What is asked
Could you rewrite the lines below with every "Image resolution" changed to "Screenshot size" and nothing else altered?

Data shown
***

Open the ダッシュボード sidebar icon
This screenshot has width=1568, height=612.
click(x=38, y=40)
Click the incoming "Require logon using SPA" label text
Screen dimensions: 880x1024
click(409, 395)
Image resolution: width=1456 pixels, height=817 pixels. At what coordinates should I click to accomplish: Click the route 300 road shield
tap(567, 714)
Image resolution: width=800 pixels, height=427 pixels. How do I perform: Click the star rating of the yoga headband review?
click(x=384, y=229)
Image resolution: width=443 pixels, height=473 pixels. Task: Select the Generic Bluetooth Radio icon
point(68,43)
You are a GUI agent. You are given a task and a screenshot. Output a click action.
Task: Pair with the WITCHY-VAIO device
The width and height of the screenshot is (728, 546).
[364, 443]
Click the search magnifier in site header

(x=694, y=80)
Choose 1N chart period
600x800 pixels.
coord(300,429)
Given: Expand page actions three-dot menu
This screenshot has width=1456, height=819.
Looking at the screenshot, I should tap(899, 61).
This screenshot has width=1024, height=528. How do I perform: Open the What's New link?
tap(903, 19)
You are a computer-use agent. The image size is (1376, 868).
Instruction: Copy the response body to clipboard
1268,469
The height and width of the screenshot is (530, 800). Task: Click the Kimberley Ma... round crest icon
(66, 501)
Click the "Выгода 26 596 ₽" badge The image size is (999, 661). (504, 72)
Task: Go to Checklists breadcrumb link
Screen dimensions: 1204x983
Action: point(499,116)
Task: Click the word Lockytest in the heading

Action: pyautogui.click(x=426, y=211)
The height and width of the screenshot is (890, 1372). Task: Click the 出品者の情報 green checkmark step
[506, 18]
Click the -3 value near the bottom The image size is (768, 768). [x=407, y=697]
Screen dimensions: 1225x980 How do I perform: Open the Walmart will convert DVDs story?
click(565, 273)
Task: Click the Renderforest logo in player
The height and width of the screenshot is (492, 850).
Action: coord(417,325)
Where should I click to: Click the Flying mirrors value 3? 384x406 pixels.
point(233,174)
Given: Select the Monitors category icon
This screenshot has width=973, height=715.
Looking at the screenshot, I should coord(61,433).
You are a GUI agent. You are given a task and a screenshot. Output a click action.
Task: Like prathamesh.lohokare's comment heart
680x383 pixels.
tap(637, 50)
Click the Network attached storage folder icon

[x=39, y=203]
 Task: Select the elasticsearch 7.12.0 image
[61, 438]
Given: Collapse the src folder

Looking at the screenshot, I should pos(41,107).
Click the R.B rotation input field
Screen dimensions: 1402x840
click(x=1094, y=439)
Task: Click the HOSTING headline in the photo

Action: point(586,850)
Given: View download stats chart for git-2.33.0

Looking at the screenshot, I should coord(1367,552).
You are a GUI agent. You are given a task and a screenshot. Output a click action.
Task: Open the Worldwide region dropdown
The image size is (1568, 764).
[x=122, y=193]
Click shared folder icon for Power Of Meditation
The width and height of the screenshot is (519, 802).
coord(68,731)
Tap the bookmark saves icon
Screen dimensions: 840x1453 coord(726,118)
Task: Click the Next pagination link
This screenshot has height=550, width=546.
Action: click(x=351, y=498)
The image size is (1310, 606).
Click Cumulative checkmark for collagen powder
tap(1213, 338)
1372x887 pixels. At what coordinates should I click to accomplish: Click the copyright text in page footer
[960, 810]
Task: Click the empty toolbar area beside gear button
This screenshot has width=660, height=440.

***

Complete answer
Open the ダッシュボード sidebar icon
This screenshot has width=1568, height=612.
click(x=38, y=40)
Click the incoming "Require logon using SPA" label text
Screen dimensions: 880x1024
click(409, 395)
Screenshot size: width=1456 pixels, height=817 pixels. At what coordinates should I click to accomplish: Click the route 300 road shield
tap(567, 714)
Screenshot size: width=800 pixels, height=427 pixels. How do I perform: Click the star rating of the yoga headband review?
click(x=384, y=229)
Screenshot size: width=443 pixels, height=473 pixels. Task: Select the Generic Bluetooth Radio icon
point(68,43)
You are a GUI agent. You are given a task and a screenshot. Output a click action.
Task: Pair with the WITCHY-VAIO device
The width and height of the screenshot is (728, 546).
[364, 443]
Click the search magnifier in site header

(x=694, y=80)
Choose 1N chart period
600x800 pixels.
coord(300,429)
Given: Expand page actions three-dot menu
This screenshot has width=1456, height=819.
Looking at the screenshot, I should tap(899, 61).
This screenshot has width=1024, height=528. How do I perform: Open the What's New link?
tap(903, 19)
You are a computer-use agent. The image size is (1376, 868).
Instruction: Copy the response body to clipboard
1268,469
The height and width of the screenshot is (530, 800). Task: Click the Kimberley Ma... round crest icon
(66, 501)
Click the "Выгода 26 596 ₽" badge The image size is (999, 661). (504, 72)
Task: Go to Checklists breadcrumb link
Screen dimensions: 1204x983
Action: point(499,116)
Task: Click the word Lockytest in the heading

Action: pyautogui.click(x=426, y=211)
The height and width of the screenshot is (890, 1372). Task: Click the 出品者の情報 green checkmark step
[506, 18]
Click the -3 value near the bottom The image size is (768, 768). [x=407, y=697]
Screen dimensions: 1225x980 How do I perform: Open the Walmart will convert DVDs story?
click(565, 273)
Task: Click the Renderforest logo in player
The height and width of the screenshot is (492, 850).
Action: coord(417,325)
Where should I click to: Click the Flying mirrors value 3? 384x406 pixels.
point(233,174)
Given: Select the Monitors category icon
This screenshot has width=973, height=715.
Looking at the screenshot, I should coord(61,433).
You are a GUI agent. You are given a task and a screenshot. Output a click action.
Task: Like prathamesh.lohokare's comment heart
680x383 pixels.
tap(637, 50)
Click the Network attached storage folder icon

[x=39, y=203]
 Task: Select the elasticsearch 7.12.0 image
[61, 438]
Given: Collapse the src folder

Looking at the screenshot, I should pos(41,107).
Click the R.B rotation input field
Screen dimensions: 1402x840
click(x=1094, y=439)
Task: Click the HOSTING headline in the photo

Action: point(586,850)
Given: View download stats chart for git-2.33.0

Looking at the screenshot, I should coord(1367,552).
You are a GUI agent. You are given a task and a screenshot. Output a click action.
Task: Open the Worldwide region dropdown
The image size is (1568, 764).
[x=122, y=193]
Click shared folder icon for Power Of Meditation
The width and height of the screenshot is (519, 802).
coord(68,731)
Tap the bookmark saves icon
Screen dimensions: 840x1453 coord(726,118)
Task: Click the Next pagination link
This screenshot has height=550, width=546.
Action: click(x=351, y=498)
The image size is (1310, 606).
Click Cumulative checkmark for collagen powder
tap(1213, 338)
1372x887 pixels. At what coordinates should I click to accomplish: Click the copyright text in page footer
[960, 810]
Task: Click the empty toolbar area beside gear button
This screenshot has width=660, height=440.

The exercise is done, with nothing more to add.